Authors: Nora Roberts
She smiled. No one had ever called her Evie, but she decided she liked the way it sounded in his proper, theater-trained voice. Lifting her head, she looked down at him. His eyes were closed and he wore a foolish grin of pure satisfaction. It made her laugh, and she kissed him, grateful again.
“What to try for round two?”
His eyes opened slowly. She could see both desire and affection mirrored there. Until that moment she hadn’t realized how much she had craved both. Care for me, just for me, she thought, and I’ll do my damnedest to care for you.
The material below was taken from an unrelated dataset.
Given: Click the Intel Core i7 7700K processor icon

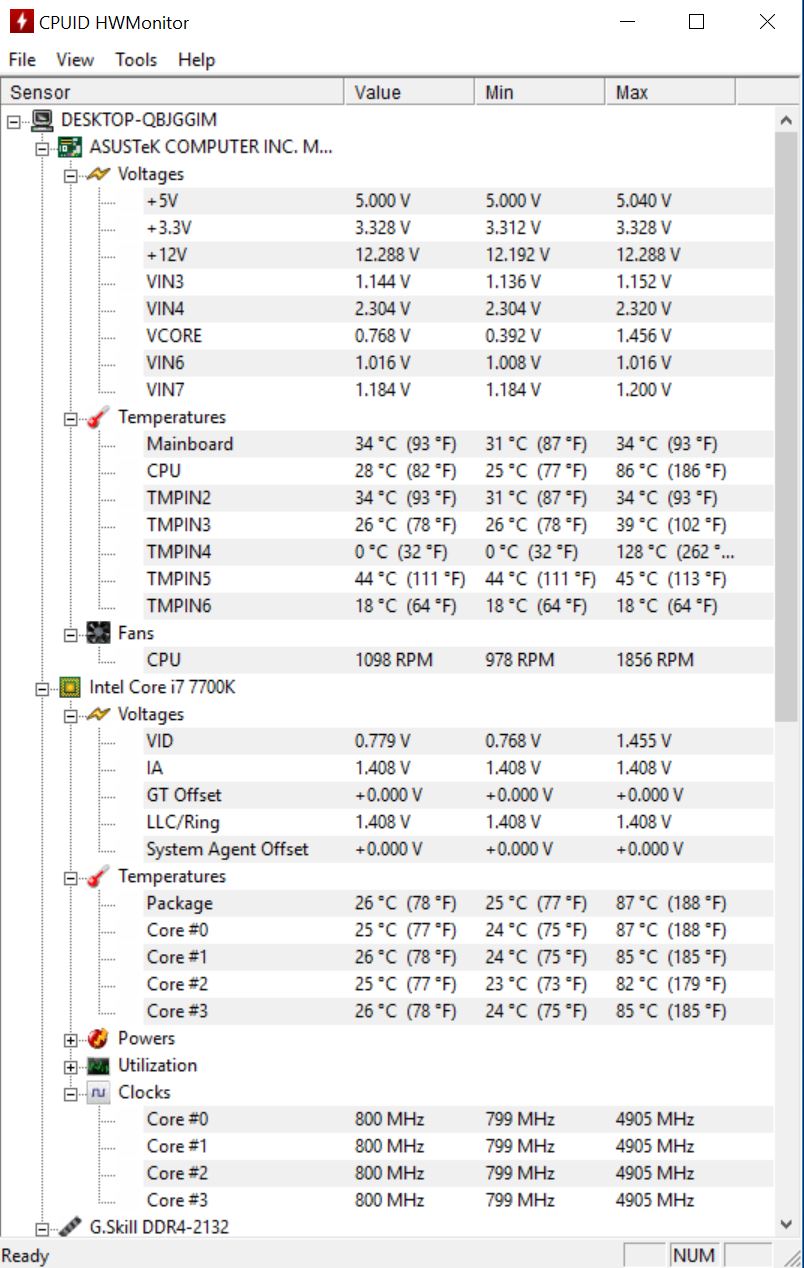Looking at the screenshot, I should point(70,687).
“Tell you what. I’ve got a great big bed upstairs, and a great big hot tub out on the upper deck. Why don’t we make use of both?”
They did, splashing in the steamy water, tearing up the satin sheets. Like greedy children they fed off each other until their bodies begged for sleep.
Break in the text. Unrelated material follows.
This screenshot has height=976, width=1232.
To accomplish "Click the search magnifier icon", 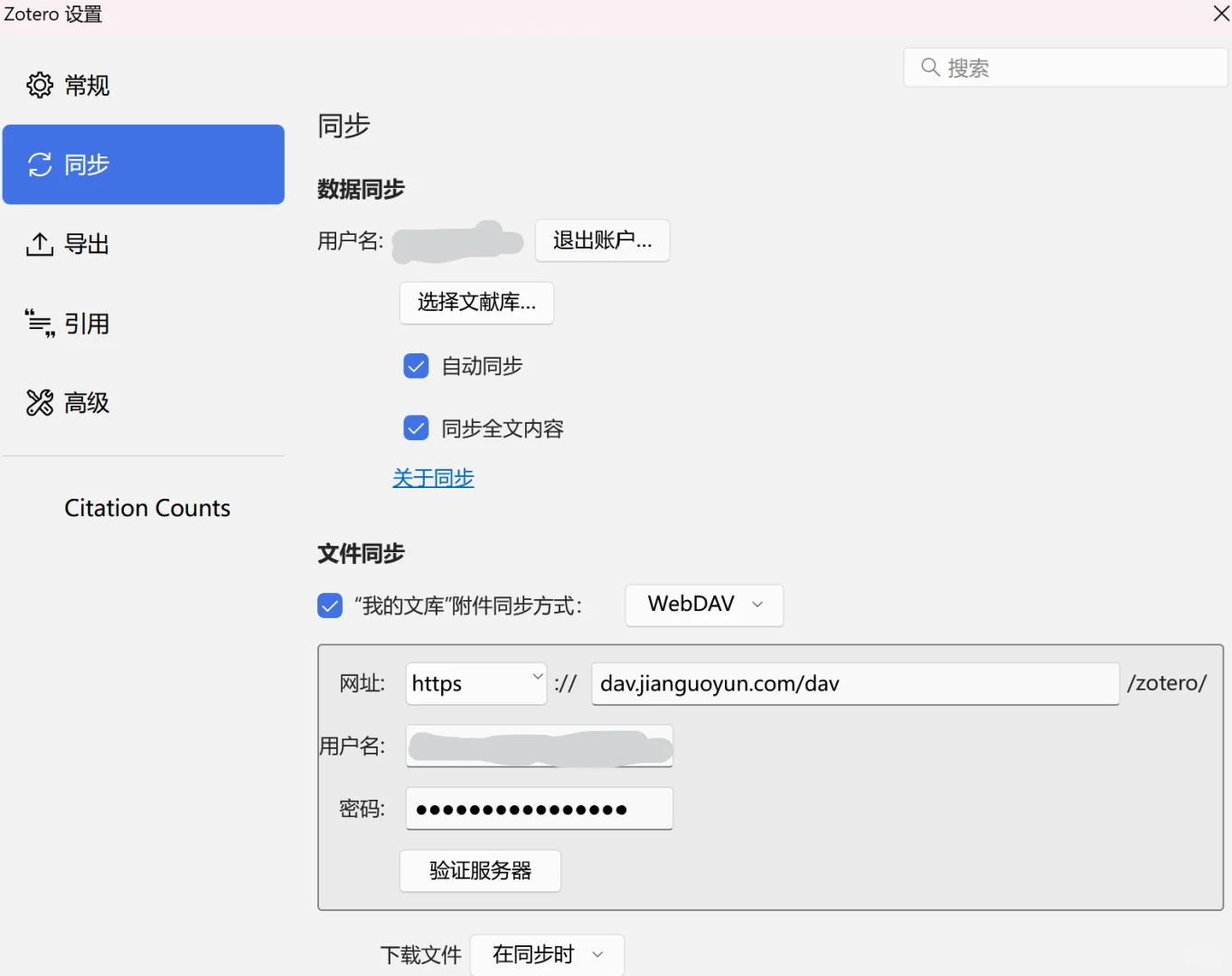I will (930, 67).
It was a hunger of a different kind that awakened Eve just past noon. Beside her Rory was spread out on the enormous bed, facedown in the posture of the half dead. Still floating on the afterglow, she gave him a quick kiss on the shoulder and went off to shower.
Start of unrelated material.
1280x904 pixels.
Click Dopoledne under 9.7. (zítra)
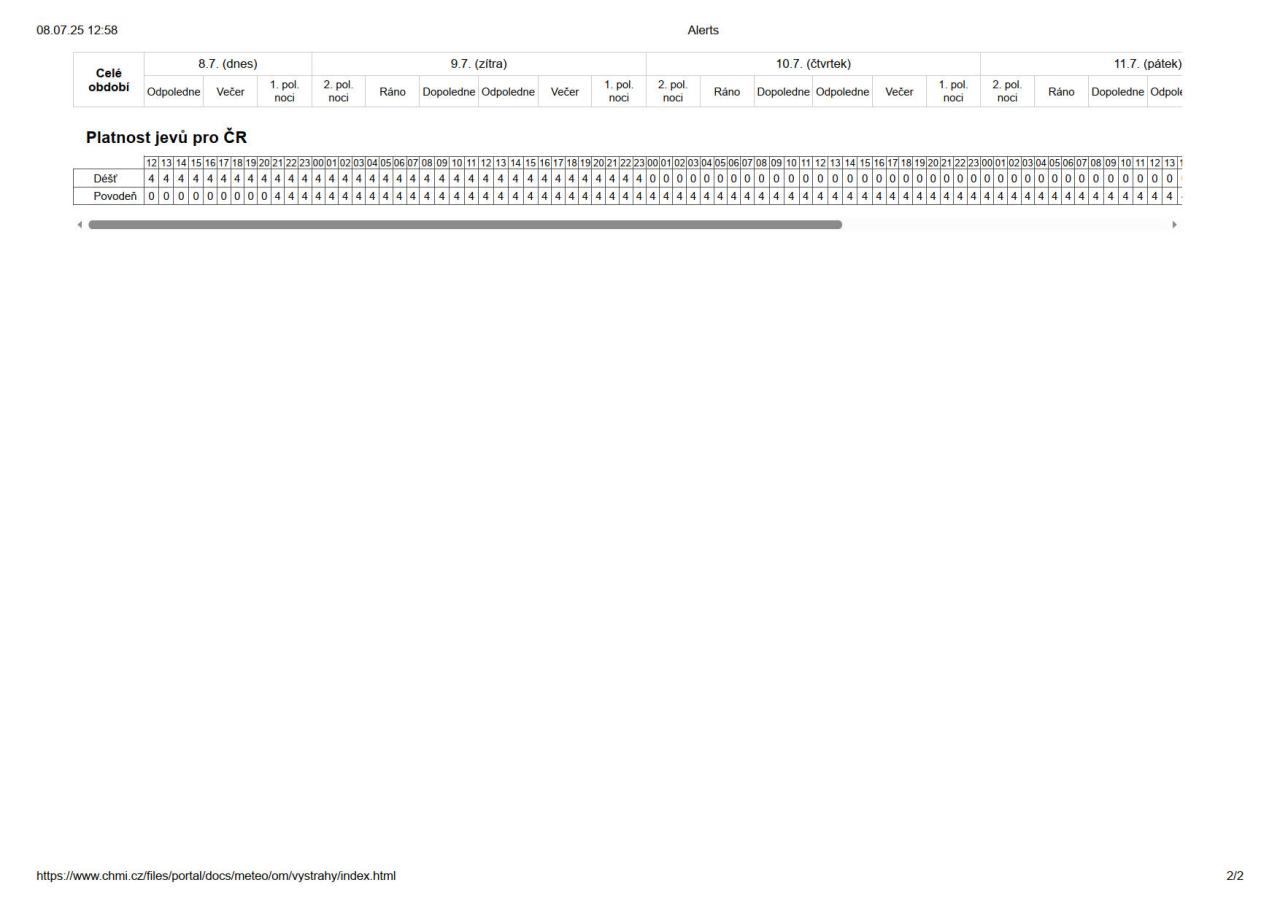click(449, 92)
There was a choice of women’s robes in his closet—either ones he had bought for convenience or that had been left behind by other lovers. Eve chose one in blue silk because it suited her mood, and started downstairs with the idea of fixing them both a light breakfast they could eat in bed.
Eve followed the murmur of a television to the kitchen. A housekeeper, she thought. Better yet. Now she could order breakfast, not cook it. Humming, she dug out the pack of cigarettes she’d slipped into the pocket of the robe.
The last thing she expected to see standing at the kitchen counter was a young boy. From her side view in the doorway, she caught the profound resemblance to his father. The same dark, rich hair, the sweet mouth, the intense blue eyes. As the boy carefully, almost religiously spread peanut butter on a slice of bread, the television across the room switched from commercial to cartoon. Bugs Bunny popped out of his rabbit hole gnawing wryly on a carrot.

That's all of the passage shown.